Arrow-right Camera
The Spokesman-Review Newspaper
Spokane, Washington  Est. May 19, 1883

Idaho Business Leaders Map Out Economic Plan

Associated Press

Gov. Phil Batt again raised the prospect of support for local option taxing authority for Idaho’s counties on Monday, but a statewide panel of business leaders seemed to give the idea the cold shoulder.

Batt also made clear he disagreed with the suggestion of some on the panel charged with developing a business stimulus strategy that the state offer tax or other financial incentives to lure new businesses to the state or encourage existing ones to expand.

“Everybody says Highway 95 is impassable, the infrastructure isn’t acceptable, we don’t have enough school buildings,” Batt said. “I don’t think we ought to get into something like that. … We have never in Idaho been much for giving individual enterprises tax breaks.”

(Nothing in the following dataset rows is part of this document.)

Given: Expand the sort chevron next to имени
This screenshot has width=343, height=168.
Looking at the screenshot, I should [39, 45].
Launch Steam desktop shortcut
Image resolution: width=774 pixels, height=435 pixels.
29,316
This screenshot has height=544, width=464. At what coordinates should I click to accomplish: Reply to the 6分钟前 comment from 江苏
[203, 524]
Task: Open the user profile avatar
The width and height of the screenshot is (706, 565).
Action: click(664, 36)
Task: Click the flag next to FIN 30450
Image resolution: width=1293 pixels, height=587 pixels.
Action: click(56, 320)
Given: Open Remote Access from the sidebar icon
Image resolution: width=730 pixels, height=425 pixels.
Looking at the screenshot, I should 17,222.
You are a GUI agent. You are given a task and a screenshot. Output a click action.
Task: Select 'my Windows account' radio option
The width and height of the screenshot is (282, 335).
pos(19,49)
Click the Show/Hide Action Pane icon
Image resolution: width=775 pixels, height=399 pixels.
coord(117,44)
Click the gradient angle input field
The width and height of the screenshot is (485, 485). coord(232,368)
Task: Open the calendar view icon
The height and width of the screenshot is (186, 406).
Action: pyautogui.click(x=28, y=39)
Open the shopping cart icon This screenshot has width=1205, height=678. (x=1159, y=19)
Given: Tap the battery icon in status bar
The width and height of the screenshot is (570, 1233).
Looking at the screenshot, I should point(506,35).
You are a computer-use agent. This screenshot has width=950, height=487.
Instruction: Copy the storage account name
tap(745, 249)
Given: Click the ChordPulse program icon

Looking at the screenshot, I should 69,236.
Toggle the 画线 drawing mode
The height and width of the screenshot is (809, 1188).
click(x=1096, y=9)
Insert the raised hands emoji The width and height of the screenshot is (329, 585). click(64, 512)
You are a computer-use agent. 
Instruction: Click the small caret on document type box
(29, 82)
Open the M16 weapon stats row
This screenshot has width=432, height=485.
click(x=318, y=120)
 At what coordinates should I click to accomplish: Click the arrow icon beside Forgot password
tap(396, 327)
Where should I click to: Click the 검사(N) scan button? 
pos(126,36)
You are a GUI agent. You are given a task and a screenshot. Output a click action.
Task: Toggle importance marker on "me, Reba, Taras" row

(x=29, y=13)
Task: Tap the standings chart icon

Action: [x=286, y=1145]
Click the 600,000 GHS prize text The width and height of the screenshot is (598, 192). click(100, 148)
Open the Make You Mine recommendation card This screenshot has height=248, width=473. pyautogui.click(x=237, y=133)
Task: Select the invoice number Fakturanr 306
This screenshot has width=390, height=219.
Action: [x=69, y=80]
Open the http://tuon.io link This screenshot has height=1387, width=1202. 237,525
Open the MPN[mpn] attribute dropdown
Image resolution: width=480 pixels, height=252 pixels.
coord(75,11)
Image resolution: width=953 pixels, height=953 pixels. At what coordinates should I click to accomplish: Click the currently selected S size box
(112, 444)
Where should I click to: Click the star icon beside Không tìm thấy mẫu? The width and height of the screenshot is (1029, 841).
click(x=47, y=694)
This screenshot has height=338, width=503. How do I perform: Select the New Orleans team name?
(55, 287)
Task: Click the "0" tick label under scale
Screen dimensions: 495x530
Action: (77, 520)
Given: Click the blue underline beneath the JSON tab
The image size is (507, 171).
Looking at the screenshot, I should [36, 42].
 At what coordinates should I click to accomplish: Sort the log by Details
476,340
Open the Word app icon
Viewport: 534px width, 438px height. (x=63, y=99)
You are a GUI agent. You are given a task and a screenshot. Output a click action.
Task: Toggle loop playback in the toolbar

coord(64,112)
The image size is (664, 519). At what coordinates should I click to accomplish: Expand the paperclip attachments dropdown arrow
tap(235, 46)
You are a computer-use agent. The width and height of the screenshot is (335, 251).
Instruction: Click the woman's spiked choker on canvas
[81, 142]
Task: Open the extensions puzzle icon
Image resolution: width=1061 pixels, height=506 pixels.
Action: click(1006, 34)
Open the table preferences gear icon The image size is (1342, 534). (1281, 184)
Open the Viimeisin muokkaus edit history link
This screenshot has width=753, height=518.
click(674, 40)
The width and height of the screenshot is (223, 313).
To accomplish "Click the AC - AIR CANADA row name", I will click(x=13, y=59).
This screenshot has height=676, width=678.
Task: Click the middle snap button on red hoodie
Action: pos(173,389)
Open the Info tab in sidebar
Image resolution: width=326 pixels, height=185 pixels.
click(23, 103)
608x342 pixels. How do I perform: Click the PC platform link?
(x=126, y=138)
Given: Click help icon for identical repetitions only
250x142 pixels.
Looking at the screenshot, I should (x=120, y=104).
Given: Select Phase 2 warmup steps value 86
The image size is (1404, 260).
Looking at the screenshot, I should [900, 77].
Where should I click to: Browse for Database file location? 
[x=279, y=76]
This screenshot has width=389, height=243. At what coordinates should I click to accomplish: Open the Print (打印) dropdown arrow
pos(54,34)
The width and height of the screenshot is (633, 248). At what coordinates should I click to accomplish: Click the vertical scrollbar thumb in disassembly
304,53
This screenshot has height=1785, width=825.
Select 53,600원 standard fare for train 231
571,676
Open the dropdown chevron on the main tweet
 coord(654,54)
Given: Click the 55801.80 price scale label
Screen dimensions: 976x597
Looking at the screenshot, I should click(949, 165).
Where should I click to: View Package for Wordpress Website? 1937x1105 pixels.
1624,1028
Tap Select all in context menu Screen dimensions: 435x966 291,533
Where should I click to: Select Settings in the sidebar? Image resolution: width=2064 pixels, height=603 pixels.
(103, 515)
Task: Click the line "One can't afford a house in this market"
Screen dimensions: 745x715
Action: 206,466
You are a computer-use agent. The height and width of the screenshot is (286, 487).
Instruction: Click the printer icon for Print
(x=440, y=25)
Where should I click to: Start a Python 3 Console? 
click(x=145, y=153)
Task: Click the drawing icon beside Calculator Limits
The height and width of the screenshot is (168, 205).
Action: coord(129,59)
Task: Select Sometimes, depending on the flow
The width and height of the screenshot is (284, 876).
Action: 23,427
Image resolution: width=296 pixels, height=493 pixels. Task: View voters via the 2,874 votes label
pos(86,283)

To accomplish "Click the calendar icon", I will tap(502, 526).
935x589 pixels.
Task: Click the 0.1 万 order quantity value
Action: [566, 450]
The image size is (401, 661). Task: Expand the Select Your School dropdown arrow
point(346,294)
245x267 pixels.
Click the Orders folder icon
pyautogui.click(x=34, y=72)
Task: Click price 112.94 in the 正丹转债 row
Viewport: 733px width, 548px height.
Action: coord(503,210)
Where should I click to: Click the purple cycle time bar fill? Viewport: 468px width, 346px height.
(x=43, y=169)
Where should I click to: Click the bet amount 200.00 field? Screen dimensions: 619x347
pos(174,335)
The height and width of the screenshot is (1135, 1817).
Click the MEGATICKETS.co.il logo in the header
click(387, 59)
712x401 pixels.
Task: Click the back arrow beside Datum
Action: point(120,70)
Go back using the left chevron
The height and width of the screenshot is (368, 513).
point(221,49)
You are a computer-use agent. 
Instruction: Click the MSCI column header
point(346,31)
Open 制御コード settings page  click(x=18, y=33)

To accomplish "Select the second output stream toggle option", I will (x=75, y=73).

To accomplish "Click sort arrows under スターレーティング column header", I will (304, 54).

But the governor and Employment Director Roger Madsen did indicate that the existing strength of the economy could make a modest reduction in the unemployment compensation tax paid by employers. The state trust fund was expected to approach $300 million by year’s end even after paying out an anticipated record $120 million in benefits.

He also sought suggestions on whether - and how - the state might help school districts cope with building construction needs approaching $1 billion, and he reiterated his intention to propose an increase in either the fuel tax or vehicle registration - or both - next winter to generate more cash for needed highway construction.

In the first of three meetings to prepare a plan to keep Idaho’s economy growing, the business leaders staked out a number of priorities that could easily launch them into fractious debates helping little in developing any strategy.

At the top of their priority list was Idaho’s education system. Members of the Governor’s Council on Business Stimulation agreed improvement was needed, but off-the-cuff solutions ranged from pumping more of the available cash into teachers and classrooms to creating charter schools run independently of the public school system and turning schools over to private companies to manage.

Activities of the Fish and Game Department, the Department of Water Resources and federal land managers were among the other controversial issues panel members put on their tentative agenda.

“If this group thinks it has the expertise to remodel the education system, well, …” Boise attorney Carl Burke told his colleagues.

But Jack Lemley, the construction consultant who recently returned from construction of the tunnel under the English Channel, said education was a critical contributor to the business climate.

“Nothing will happen unless we haul this out as a problem,” he declared.

The council agreed to consider the issue of increasing the state minimum wage, as a proposed initiative filed by organized labor contemplates.